In any case, here are you headlines from the past weekend. I'm still recovering from eating too much cake and drinking too much beer, but I'll have some good stuff coming up this week.
- In a somewhat surprising move, the Vancouver Organizing Committee has shutout Right To Play, a charity that was covered here on HBIC, over a sponsorship problem. VANOC has told Right To Play that the official Olympic sponsors get precendence over Right To Play's sponsors, and that if Right To Play wants to set up shop in the athlete's village, they need to drop their sponsorship information. Now, I'm not one to criticize an organizing committee because they do need sponsors to run the programming, but we're talking about a charity that started out of the Olympics! Right To Play started in 1992 and was called Olympic Aid. They've since grown much larger than just as an Olympic charitable organization, and Vancouver won't let them be at the village? Poor form, VANOC. Very poor form, especially with the number of athletes involved who contribute to Right To Play.
- It's funny how the Lightning have started the season 0-2 this year after investing in over-the-hill and never-was forwards while trading away some decent talent. Filip Kuba looked solid on the Ottawa blueline, but Andrej Meszaros was rather invisible for Tampa. Goaltending doesn't appear to be an issue for the Lightning, but those six guys between the forwards and the goaltenders are softer than melted butter, and that's going to hurt Tampa Bay all season long. Make no mistake that teams like Philly and Boston will hurt T-Bay whenever they play them with their large, physical forwards.
- The Montreal Canadiens shed themselves of some baggage today, waiving goaltender Marc Denis and defenceman Alex Henry. Why did Montreal waste money and paper signing Denis? He will be a career AHL goaltender for the rest of his career unless the NHL decides to expand again. And that won't happen for a long, long time (I hope).
- Montreal also demoted Max Pacioretty and Yannick Weber to the AHL Hamilton Bulldogs on Saturday. Don't get me wrong here, but Bob Gainey is doing both good and bad. The good is that both Pacioretty and Weber can hone their skills in the AHL and make them better for the future, as well as being valuable call-ups if there are injuries. The bad is that Pacioretty looked NHL-ready, and could have been a very exciting rookie to have on the big squad this season. The best part of this news is that Gainey, through excellent drafting and scouting, has assembled an impressive future for the Canadiens.

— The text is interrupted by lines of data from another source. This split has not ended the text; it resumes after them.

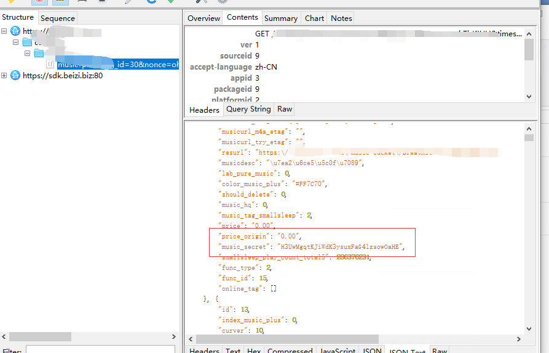Screen dimensions: 549x353
Task: Switch to the Chart tab
Action: click(x=314, y=18)
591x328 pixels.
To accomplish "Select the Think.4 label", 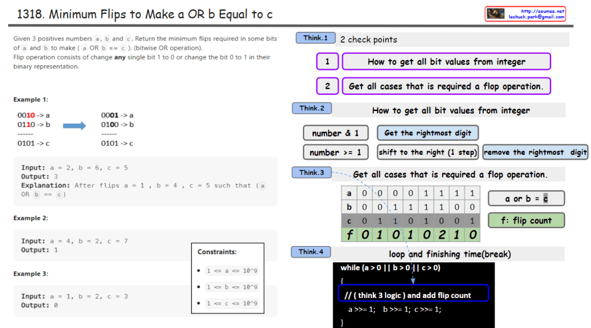I will [x=312, y=252].
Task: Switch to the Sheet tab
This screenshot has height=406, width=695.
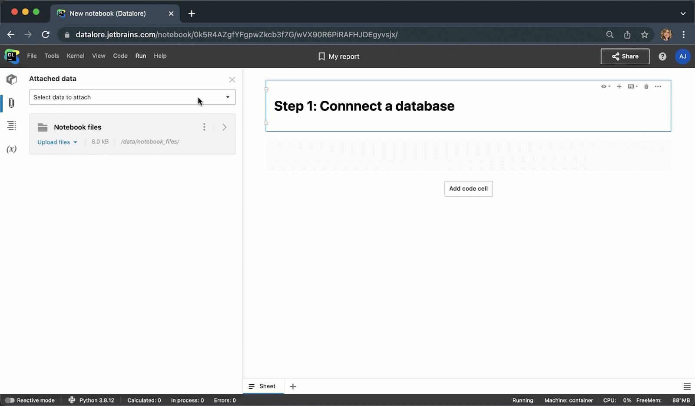Action: 263,386
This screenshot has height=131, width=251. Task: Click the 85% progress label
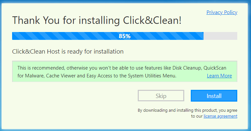(x=125, y=36)
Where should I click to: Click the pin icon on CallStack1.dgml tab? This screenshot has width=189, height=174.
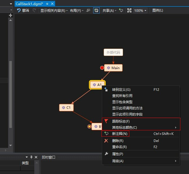point(47,4)
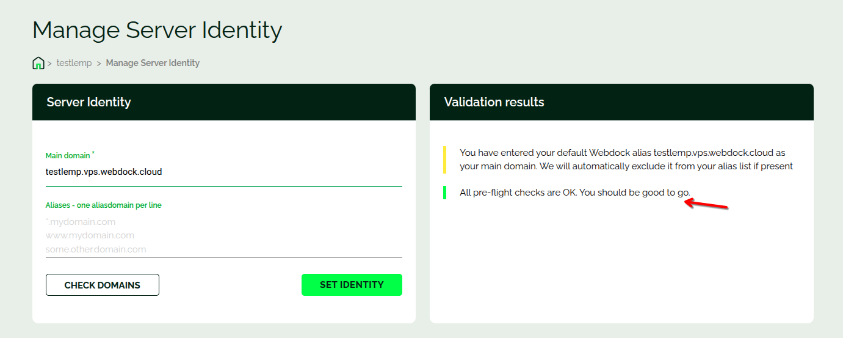
Task: Click the yellow warning indicator bar
Action: pyautogui.click(x=445, y=160)
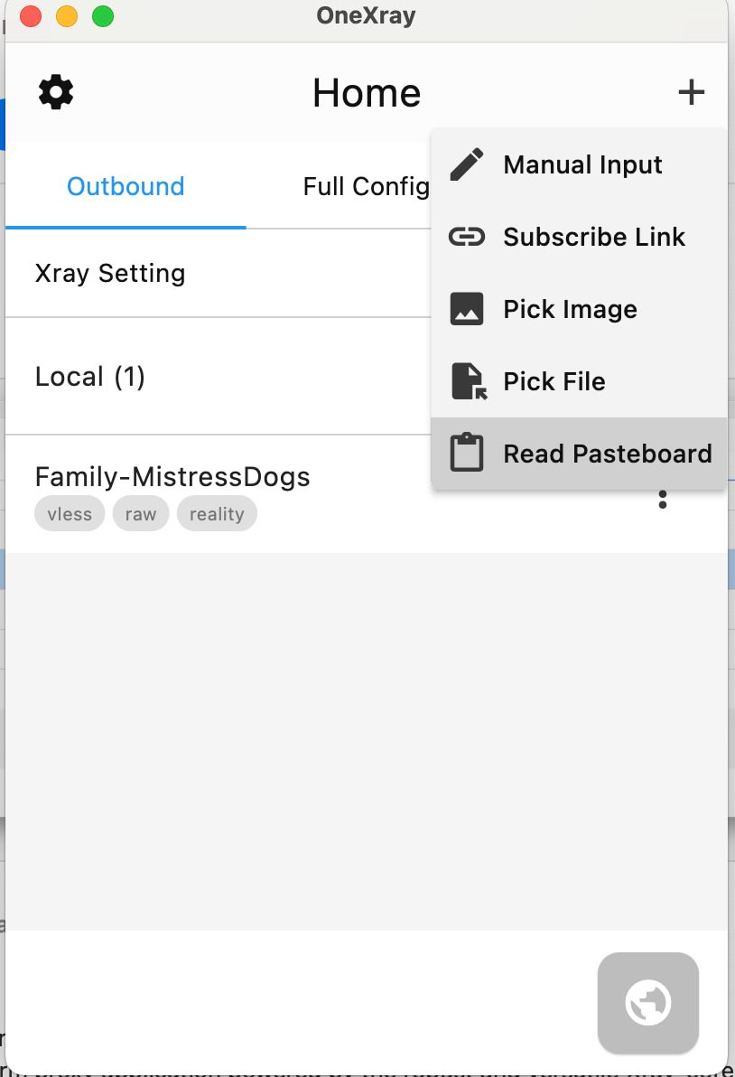The height and width of the screenshot is (1077, 735).
Task: Click the Pick Image picture icon
Action: pyautogui.click(x=467, y=309)
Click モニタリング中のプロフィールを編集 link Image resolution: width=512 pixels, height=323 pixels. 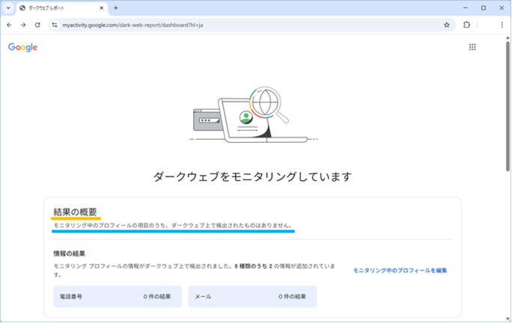point(400,270)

- Ondrej Pavelec, last year's AHL Calder Cup winning goaltender, has refused to report to the AHL's Chicago Wolves after being demoted by the Atlanta Thrashers. His agent has stated that his client will get on a plane and go home. I'm not sure if that's Kladno, Czech Republic or somewhere else, but I'm quite certain there are a number of teams - both in the NHL or in Europe - that would love to have the 21 year-old suit up for them. If nothing is done in the short-term, I could see the Thrashers trading him by mid-November for some decent NHL-ready talent.
- The IIHF's Champions Hockey League launched a new website as they prepare for their upcoming games. It's laid out fairly well, and it seems to be pretty user friendly. In one of the more interesting stories on the site this weekend was a story about Oleg Tverdovsky's rough play in the Russian League. Oleg? You're kidding me, right? Maybe he really was scared of the "bigger" guys in the NHL?